Why make a documentary about how a family tries to live emissions-free for a year, but not give you the results on screen? The concpiracy theory would be that the team didn’t want to give out spoilers from the coming book. I don’t think so, I rather believe that Gabbert/Schein/Wurmfeld realised that watching people live eco friendly isn’t terribly exciting on screen (the most action-ridden moment being when the family tries and fails to build an Nigerian pot fridge). What is exciting is the struggle with the contemporary context they’ve locked themselves into. In the end, it boils down to how much of a crazy person you are ready to be percieved as. Easier as freelance writer (Beavan) compared to Business Week writer (Conlin). The message we are left with from No Impact Man is that you probably need very supportive friends.

Leila:

As a documentary about a marriage, “No Impact Man” is pretty entertaining. As a lead-by-example environmental statement, it’s a bit muddy. The film skips along, touching lightly on some of the quotidian debates of the green movement: are cloth diapers really better for the environment than disposable? What are the outer limits of eco-chic (yes to reusable shopping bags, no to no toilet paper), without really saying much. If anything, it’s a nice ad for biking and eating locally. The Union Square green market features heavily and the family spends enviable amounts of quality time scooting and biking around town. Conlin’s transformation from a Starbucks-addicted shopaholic to sustainable supermom is the real story. As she whines then copes and decides what she can and can’t live without, we make the same assessments about our own lives. How embarrassing would it be to mooch ice from the neighbor because you are consciously living without a fridge; or if the whole office knew your husband air dried his bottom as an attempt to save the trees?

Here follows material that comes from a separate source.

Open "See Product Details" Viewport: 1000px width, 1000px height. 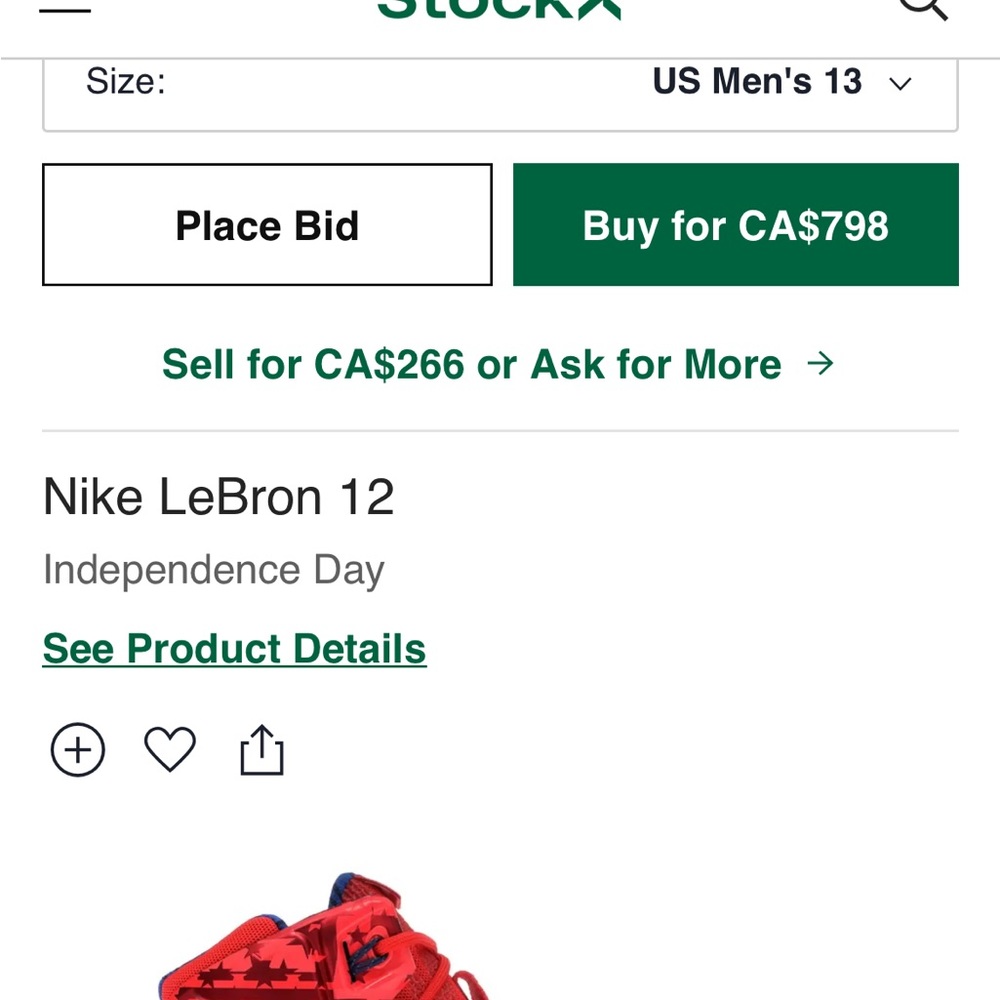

Remarkably, there is very little trash in “No Impact Man.” Right away, the family stops creating waste, so little time is spent tracking where waste goes when it leaves the 5th Ave co-op and what impact the family is averting. Aside from some arty close-ups of trash bags and a brief cameo by Sustainable South Bronx founder Majora Carter, trash plays a small role in the film.

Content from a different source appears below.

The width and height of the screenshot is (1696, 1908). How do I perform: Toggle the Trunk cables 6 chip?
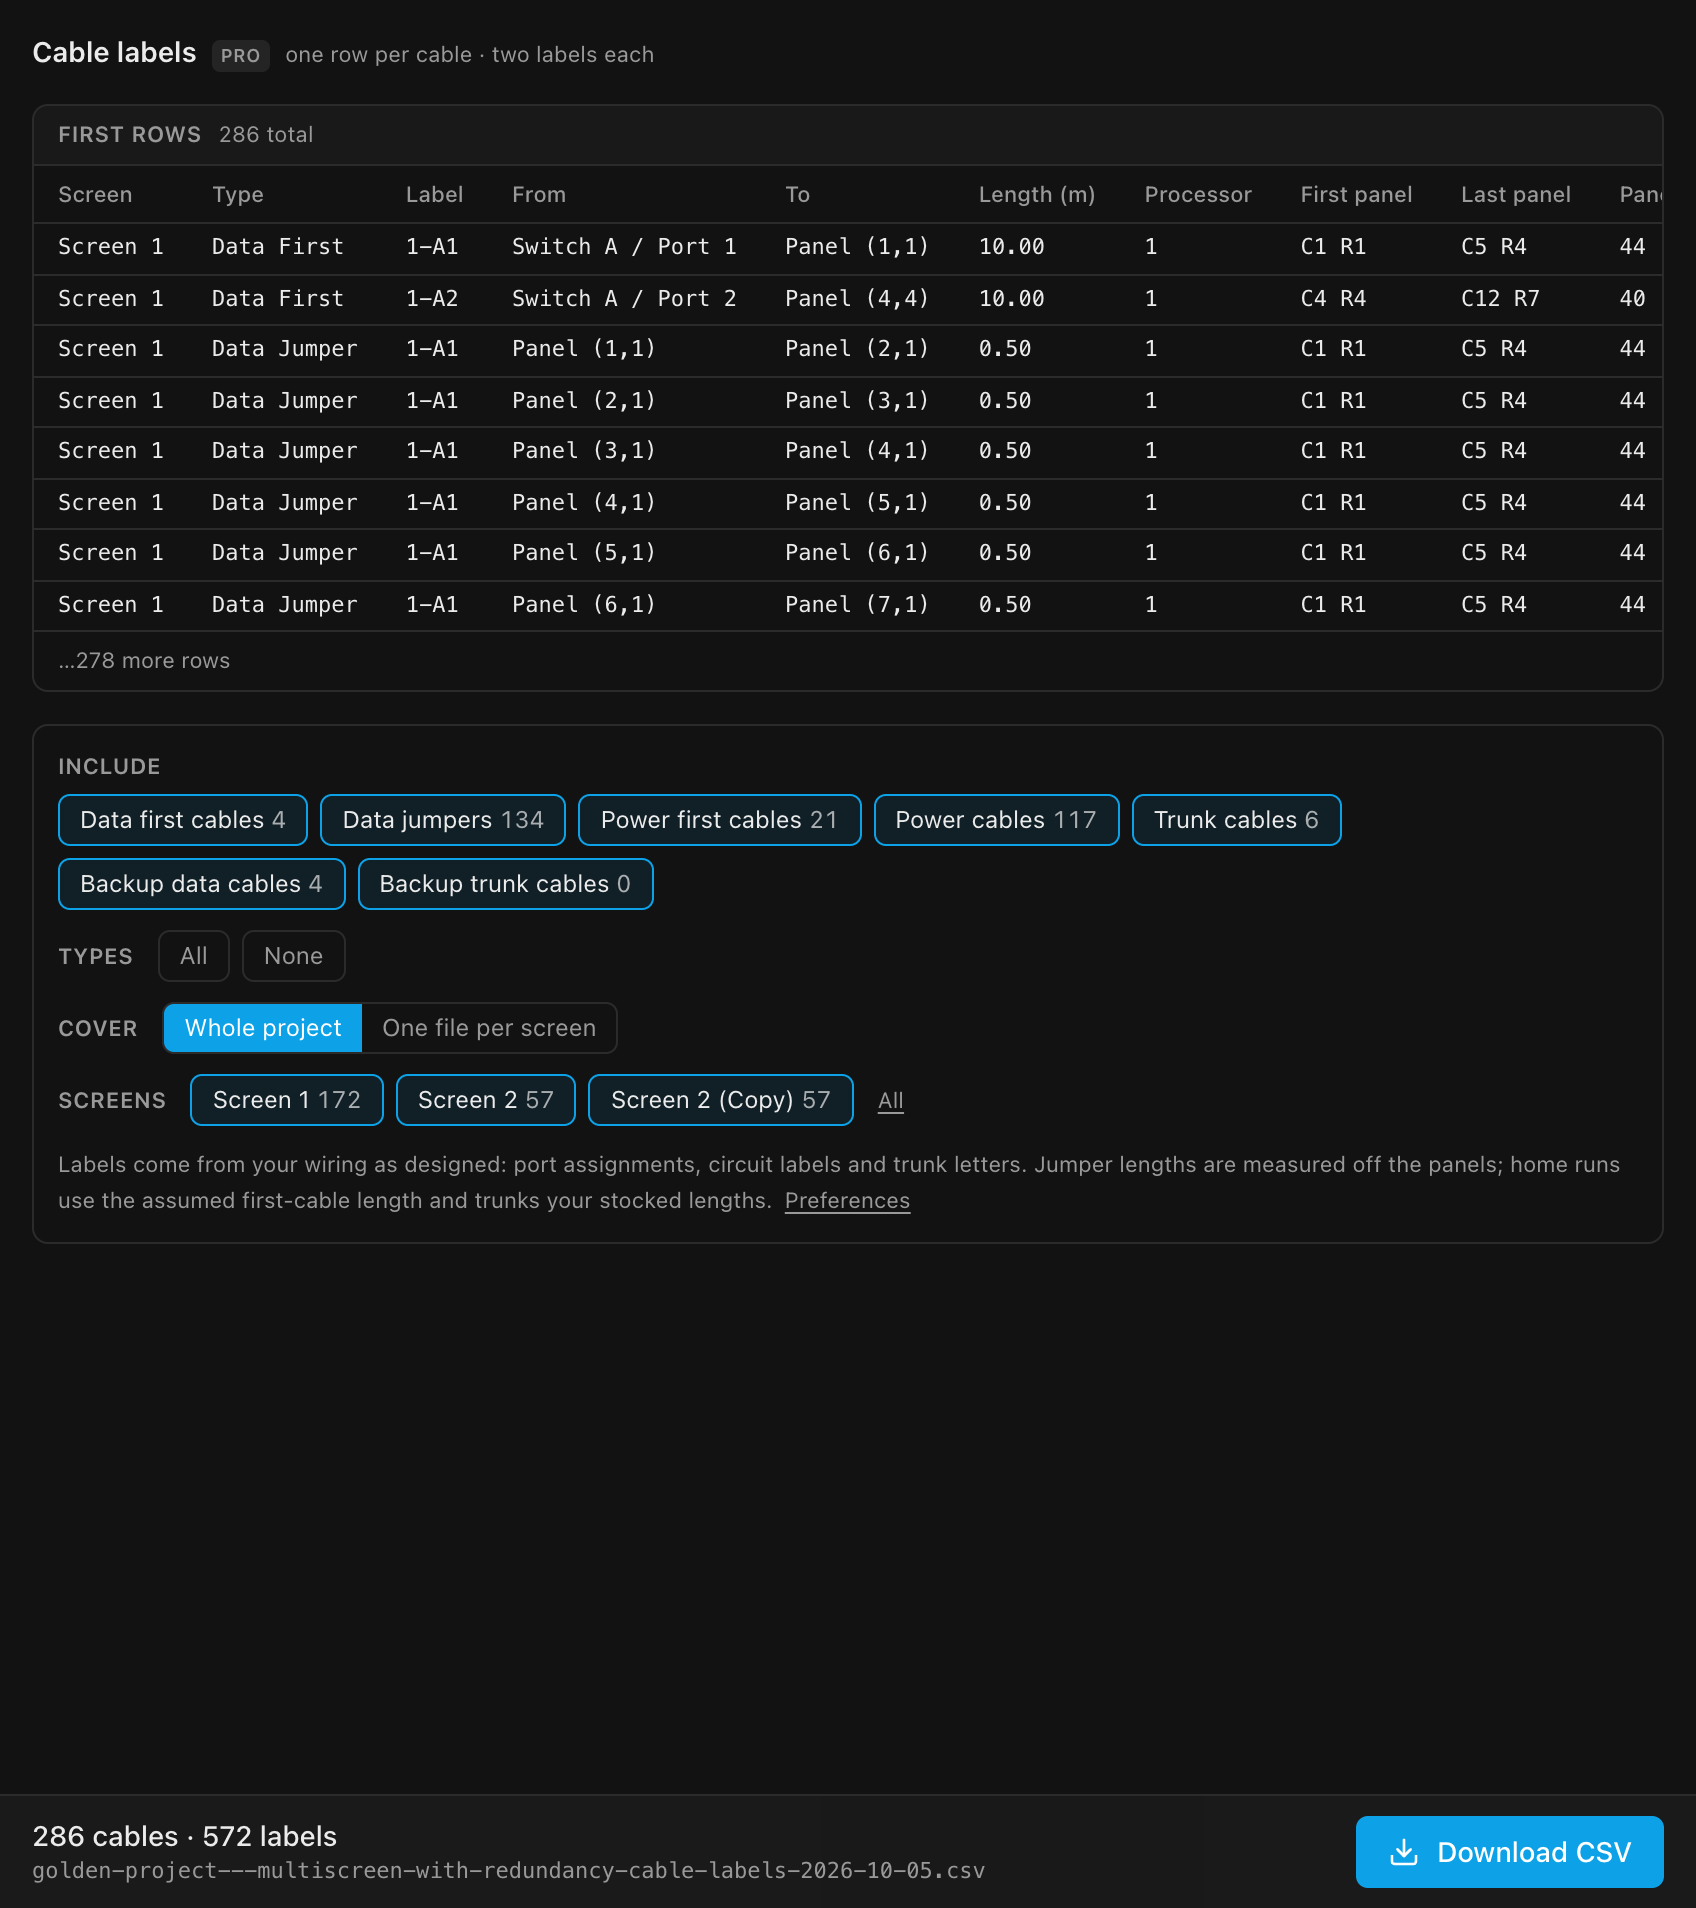point(1236,820)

Anyway, as someone constantly asked “but what should I do about it” I admire the notion of living out one’s own ideals and the attempt to make personal the huge and often eye-glazing topic of lessening our impact on the environment. But there is a difference between personal and personality-driven and I found Beaven’s project off-putting in its self-absorption. Kudos to this family for eating locally, biking everywhere and spending lots of quality time together not watching TV. At one point Beaven says that when people ask what one thing they can do to make a difference, he says volunteer at an environmental organization because the erosion of community is what is killing us all. THAT point should be better underscored on his blog and in the film. A first step might have been calling the film “No Impact Family”.

(Paired with the documentary is Beavans book No Impact Man – The Adventures of a Guilty Liberal Who Attempts to Save the Planet, and the Discoveries He Makes About Himself and Our Way of Life in the Process. The book and film are to be released September 1st and 1st respectivley.)

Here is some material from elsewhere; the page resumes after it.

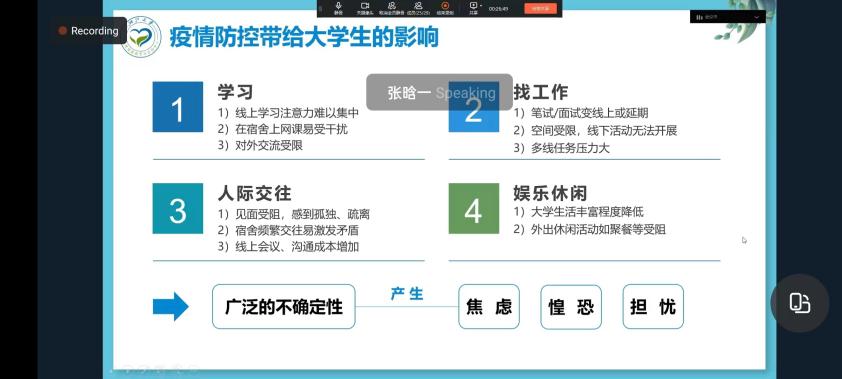The width and height of the screenshot is (842, 379).
Task: Open the members list icon
Action: click(x=418, y=8)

More on trashy video games

Tuesday, August 4, 2009

I forgot to mention this morning, that Trash Wars joins a motley crew of trash-themed video games. There’s the Japaense game Trash Panic now available from Play Station, there was that kid who made a Donkey Kong-like garbage collector game for a school project, and then there was the TrashCade, a more literal take on the subject. Know of any others? Send them our way!

UPDATE: I should have Googled before hitting publish. Trash, the game, has a post-appocalyptic theme wherein trash is used as building material. And check out this amazing overview of how trash cans are used in video games from the user-edited site Giant Bomb.

In video games, Trash cans do not serve their tradition purpose. Relatively few games employ a mechanic for the disposal of trash. Rather, whenever trash cans are featured in video games, it is mostly for the purposes of weaponry or cover.